▶ [Instructions]
a – Check each statement below against the article about the Fyrefly Institute and say whether it agrees. Answer yes or no for each, quoting the words of the article that decide it.
(i) The institute previously went by the name Institute for Sexual Minority Studies and Services.
(ii) The institute is housed in the university's Faculty of Law.
(iii) The institute serves more than 10,000 people in Alberta.
b – In the article about the Fyrefly Institute, rewrite the paragraph beginning "Formerly known as the Institute" as a short bulleted list that keeps its main facts.
c – Carry on the article about the Fyrefly Institute, starting right after its final sentence.

▶ [Text block]
*** Block opens ***

Fyrefly Institute a bright light of support for 2SLGBTQ+ youth

Newly renamed non-profit serves more than 10,000 people across Alberta through evidence-based programs and expanding community partnerships.


Glynnis Lieb, executive director of the Fyrefly Institute for Gender and Sexual Diversity, says the institute’s new name better reflects the diversity of the people it serves and the programs it offers in communities throughout Alberta. (Photo: Laura Sou)

To appreciate the success of the University of Alberta’s Fyrefly Institute for Gender and Sexual Diversity, just look to the numbers.

Formerly known as the Institute for Sexual Minority Studies and Services, the non-profit organization housed in the Faculty of Education serves more than 10,000 people in communities throughout Alberta — all participating in robust programming to help 2SLGBTQ+ youth grow into healthy, happy and resilient adults.

Just one of Fyrefly’s programs —supporting homeless gender and sexually diverse youth — is the Community Health Empowerment & Wellness Project (C.H.E.W).

*** Block closes ***

▶ [Collected data]
*** Block opens ***

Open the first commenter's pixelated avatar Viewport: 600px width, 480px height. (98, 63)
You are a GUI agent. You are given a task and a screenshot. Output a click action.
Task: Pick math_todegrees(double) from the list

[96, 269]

*** Block closes ***

▶ [Answers for each item]
a –
(i) Yes: "Formerly known as the Institute for Sexual Minority Studies and Services"
(ii) No: "the non-profit organization housed in the Faculty of Education"
(iii) Yes: "serves more than 10,000 people in communities throughout Alberta"

b –
- Former name: Institute for Sexual Minority Studies and Services
- A non-profit organization housed in the Faculty of Education
- Serves more than 10,000 people in communities throughout Alberta
- Offers robust programming to help 2SLGBTQ+ youth grow into healthy, happy and resilient adults

c –
It serves a population that feels unsafe in city shelters, where the youth are often bullied or beaten up. So they just “float” outside, sleeping wherever and whenever they can, says project co-ordinator Corey Wyness, known on the street as “the gay Yoda” for his role as the wise mentor who fixes everything.

“Last year C.H.E.W. had almost 6,000 touch points, where we met or welcomed somebody and did something for them,” says Fyrefly’s executive director, Glynnis Lieb.

Since 2014, the drop-in centre, or “outpost,” in downtown Edmonton's Oliver neighbourhood has been offering no-cost counselling, crisis intervention, Indigenous peer support, and community outreach for sexually transmitted infection testing, as well as clothing, food and help navigating the justice system.

C.H.E.W.’s mandate also involves increasing awareness and building relationships with city police. Fyrefly recently struck a warrant agreement with the Edmonton Police Service, by which police contact the centre before arresting youth on the street, with a view to finding alternative resolutions, says Lieb.

“We’ve worked really hard over the past few years to build our relationships more fulsomely in the broader community,” says Lieb.

Along with EPS, a short list of those community partners includes the Calgary Centre for Sexuality, Boyle Street Community Services, Nék̓em: To Change Something, and the Pride Centre of Edmonton.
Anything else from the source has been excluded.